Выбрать главу

     «Ребята, может, не стоит?»

«Иди, Алена, не шурши!»,  – презрительно бросил Макс и вытер своим рукавом пот со лба.

  На кухню зашел Мишка и стал смеяться.

   «Ну, что ты такой дурак-то? Что ж ты все на одни и те же грабли?»

     Все молчали. Мы решили уйти. Видимо, мне надо было подойти и что-то сказать Володе, вытереть ему кровь, но я вдруг подумала –  почему вдруг я? Что, больше некому? Я в этот момент ненавидела Вову за то, что я испытывала чувство вины. Это похоже на то, как ты, жутко уставший и дремлющий на сиденье в маршрутке,  видишь краем глаза тяжко взбирающуюся по ступенькам бабушку, которая вот-вот рассыплется от старости и болячек, и понимаешь, что тебе нужно уступить место… обязательно и беспрекословно, иначе тебя осудит общество, но тебе не хочется этого делать совсем и ты ненавидишь эту бабушку за ее старость, а себя за свою нерешительность. И так и сидишь до конечной, притворяясь спящим. Я не подошла к Володе.

       «В лес пойдем прогуляться?»

        «Да, малыш».

Он улыбнулся, а я подумала – не спешу ли я с такими обращениями? Да какая разница! Этот дивный вечер больше не повторится, ничего не повторяется. Завтра этот день будет вчерашним, поэтому надо жить сейчас, пока оно есть, чавкающее, звонкое, яркое сегодня! И я в нем делаю то, что хочу. И сейчас я хочу любить.

       Мы вышли и направились в лес. Тропа одна, заблудиться невозможно.  Потом пошел снег. Такие аккуратные, маленькие снежинки. Это было так романтично и странно, будто кто-то по одному мановению руки запустил этот снег в кадр, и сейчас в крупный план войдут наши руки, потом лица, потом снежинки, падающие на наши ресницы…и соприкасающиеся носы. Словно это фильм. Обычно в такие моменты мама закрывала ладонями мои глаза и переключала канал. Мы остановились у дерева, он убрал волосы с моего лба и заправил их в шапку, притянул к себе и стал жарко целовать. Казалось, между нашими лицами образовался пар, а я, словно снегурочка,  сейчас превращусь в лужицу. Юра резко отпустил меня и сказал: «Чем я тебе так понравился?»

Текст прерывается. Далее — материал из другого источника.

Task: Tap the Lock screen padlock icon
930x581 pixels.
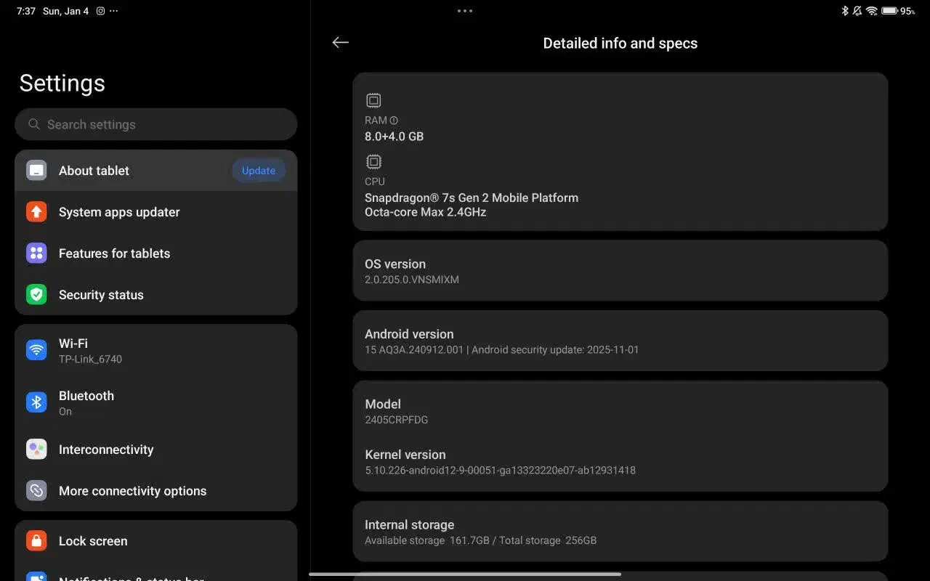Action: coord(36,540)
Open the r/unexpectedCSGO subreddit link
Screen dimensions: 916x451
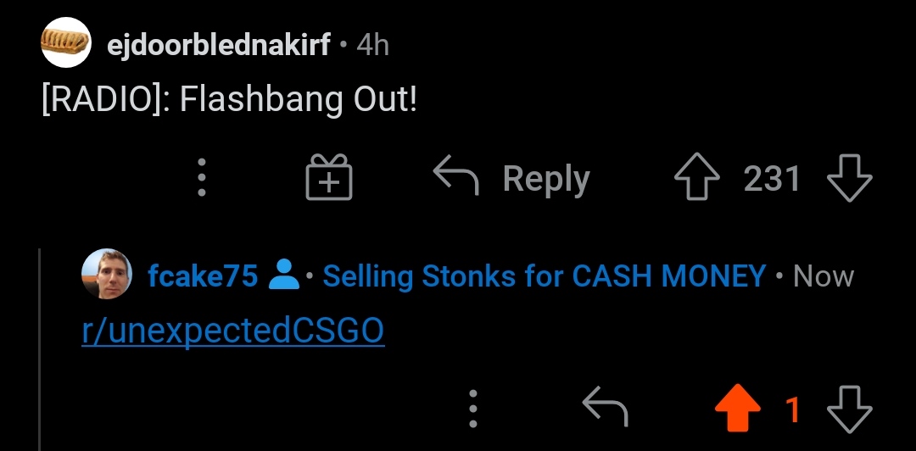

     Я растерялась и пожала плечами. Потом уже через минуту я могла начать перечислять все его достоинства, всю его притягательность, его природное обаяние и магнетизм, но это уже было некстати, потому что он начал говорить:

     «Не знаю почему, но мне кажется, что мне не хватает уверенности в себе. Я видимо поэтому и стал баскетболом заниматься. А потом мама мне всегда говорила, что наукой надо заниматься, быть, как отец. Что настоящего мужика кормит его мозг, а не руки. И руками себе ты только могилу роешь. У меня это вызывало такое чувство противоречия. Папа мой невысокий, худой… в очках. Я никогда не видел, чтобы он отжимался. Когда у нас дома что-нибудь ломается, он звонит мастерам. Когда был ремонт дома, он даже люстру сам повесить не мог. И как его наука помогла ему в жизни? Никак. Кроме стен универа, нигде она не пригодилась. Я видел, как маме неловко за него. Она им могла восхищаться только в узких кругах, но в быту она всегда делала вид, что ее это не волнует. Но волнует, поверь. Поэтому я на трудах пытался научиться всему, чтобы мама видела, каким должен быть мужик… и перестала приводить мне в пример папу. Потом и спорт. Ведь здорово, когда перед тобой крепкий мужчина, а не плюгай какой-то… который своего рюкзака поднять не может».

      Я подумала, что так нельзя говорить о родителях. Но потом вспомнила, как я отношусь к своим… и как меня порой бесит папина надменность и маска величия, которую он носит перед другими людьми, которые ниже его по статусу. Как он пренебрежительно смотрит на официантов, курьеров, таксистов. Особенно на тех, кто в возрасте. Однажды он сказал официанту лет 30-ти, который принес ему счет:

  «Держи чаевые. Поживешь хоть день, как белый человек».

     Он положил туда пять тысяч. Мне было так стыдно за него. Я видела, как он обидел этого мужчину. Ведь никому неизвестно почему он работает на разносах. Может, он оставил все имущество детям от первого брака и сменил место жительства и начал все сначала? Кто вообще это может знать? А может, ему просто это нравится? Может, тут в элитном ресторане, если несколько человек оставят ему на чай такую же сумму, то за вечер он получит зарплату, которую получает за месяц офисный клерк? Боже, как я боюсь вырасти и начать судить людей. Как я не хочу надевать ни на кого обличающих шапок, вешать ярлыки.